The global fund industry has not yet returned to the heights of the boom years before 2007 – indeed, it may never do – but over the past year the mood in the sector has markedly improved. Especially in Luxembourg, there are signs aplenty of renewed confidence that business is coming back to a centre that has built on its reputation as a retail fund domicile to carve out an important niche in the alternative sector as well, says Mariusz Baranowski (pictured), the former managing director of Custom House Fund Services (Luxembourg).

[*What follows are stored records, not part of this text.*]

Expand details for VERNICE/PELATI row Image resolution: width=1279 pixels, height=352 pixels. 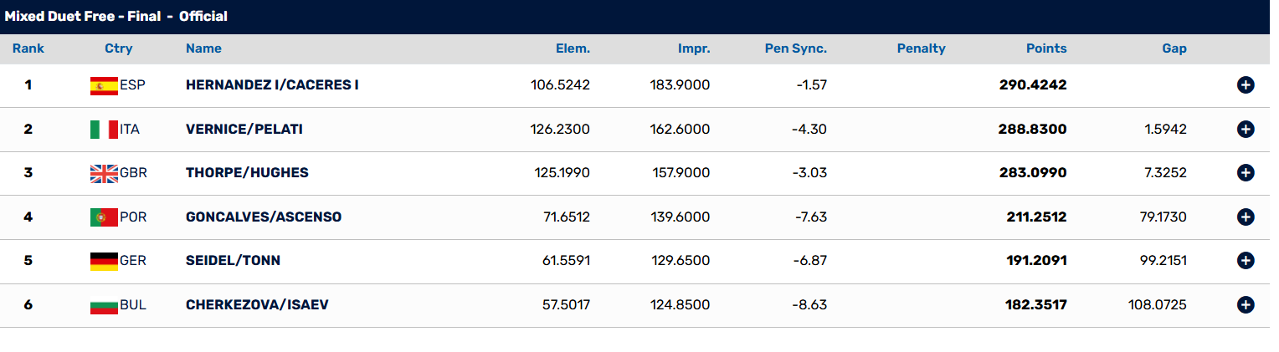(1245, 129)
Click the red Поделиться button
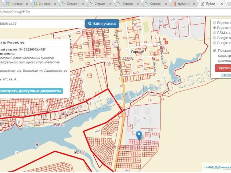The width and height of the screenshot is (231, 173). click(223, 68)
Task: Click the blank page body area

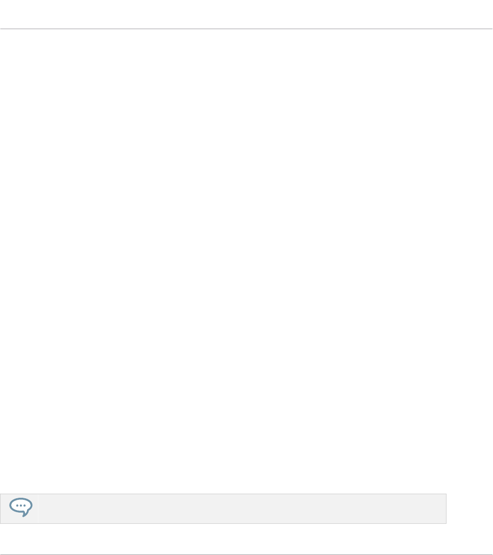Action: point(246,261)
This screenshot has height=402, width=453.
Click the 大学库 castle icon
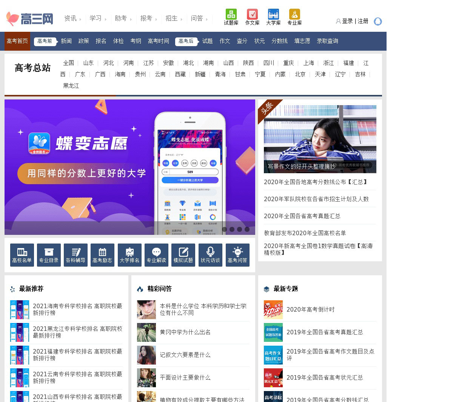click(273, 14)
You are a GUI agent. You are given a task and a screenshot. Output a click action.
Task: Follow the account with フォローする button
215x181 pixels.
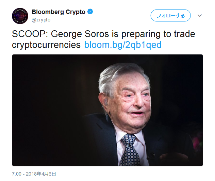(170, 16)
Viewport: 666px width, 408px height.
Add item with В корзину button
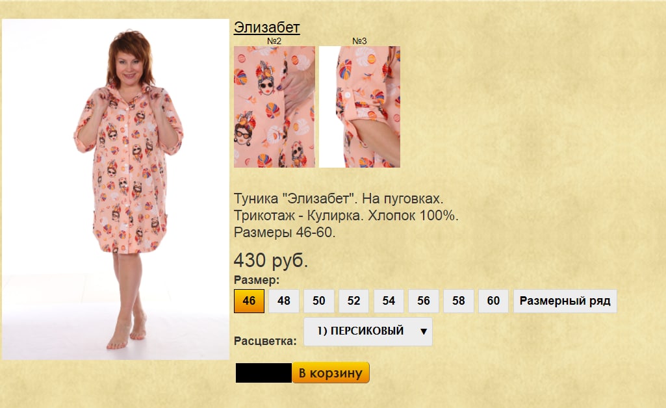pos(331,373)
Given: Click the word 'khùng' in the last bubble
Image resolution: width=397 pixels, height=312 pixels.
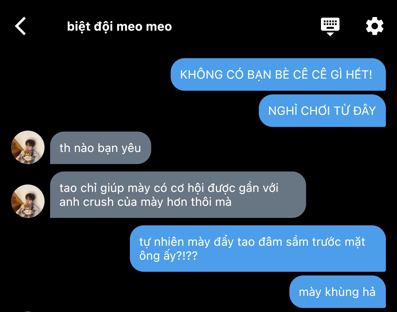Looking at the screenshot, I should [337, 292].
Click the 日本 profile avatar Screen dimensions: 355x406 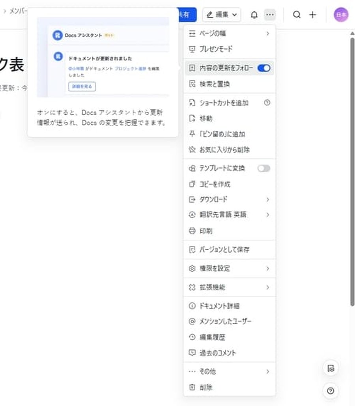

An important indicator of Luxembourg’s growing reputation for hedge fund services is the continuing influx of administration firms, many of which, like Custom House, have a global presence, while other institutions already present in the grand duchy are obtaining licences from the regulator to provide fund services. The business opportunities they see are reflected in a rebound in domiciled fund assets, which have moved back above the ‘high water mark’ of EUR2trn.
Custom House has been active in Luxembourg for more than two years since its merger with the fund services business of Equity Trust in September 2008. The office is now fully integrated in terms of systems and procedures with the group’s international network, which includes operations in Malta, Ireland, Chicago and Singapore, and is able to call on the expertise of specialists around the globe in areas ranging from fund formation and accounting to legal issues and IT processes.
With global pressures from regulators and investors alike prompting speculation about a shift toward more transparent fund products domiciled in regulated jurisdictions, Luxembourg is ideally placed to take advantage thanks to its long-experience in dealing with Ucits retail funds to which transparency and liquidity have always been central, by contrast with traditional offshore centres outside Europe. An additional advantage is its position as the main distribution hub for funds not only throughout the European Union but in regions such as Latin America and East Asia.
That said, the current enthusiasm for so-called ‘Newcits’ funds that use the ability of Ucits funds to invest in derivatives to replicate hedge fund strategies may be overstated, with evidence that a number of popular strategies are hard to deliver while complying with the Ucits diversification rules.
In addition, it is often difficult for managers to adapt to a switch from sophisticated, long-term strategic investors to a mass market that has access to at least twice monthly dealing. Nor does the Ucits framework protect investors against fraud and mismanagement if they fail to do their due diligence homework.
There has been extensive discussion of the impact on the fund industry of the European Union’s newly-agreed Directive on Alternative Investment Fund Managers, but it is less pivotal to groups such as Custom House that have operations both within and outside Europe and that service many funds around the world where neither the manager nor the investors are based within the EU.
The Luxembourg office is part of a network that delivers a global service but is also capable to adapting to the specific requirements and regulations of individual markets, and that has regional sales forces attuned to the needs of local products and investors. With so many variations worldwide in the legal framework for funds, ranging from KYC procedures and due diligence requirements to tax treatment, the key to success in Luxembourg and elsewhere lies in a combination of a global organisation with a local focus.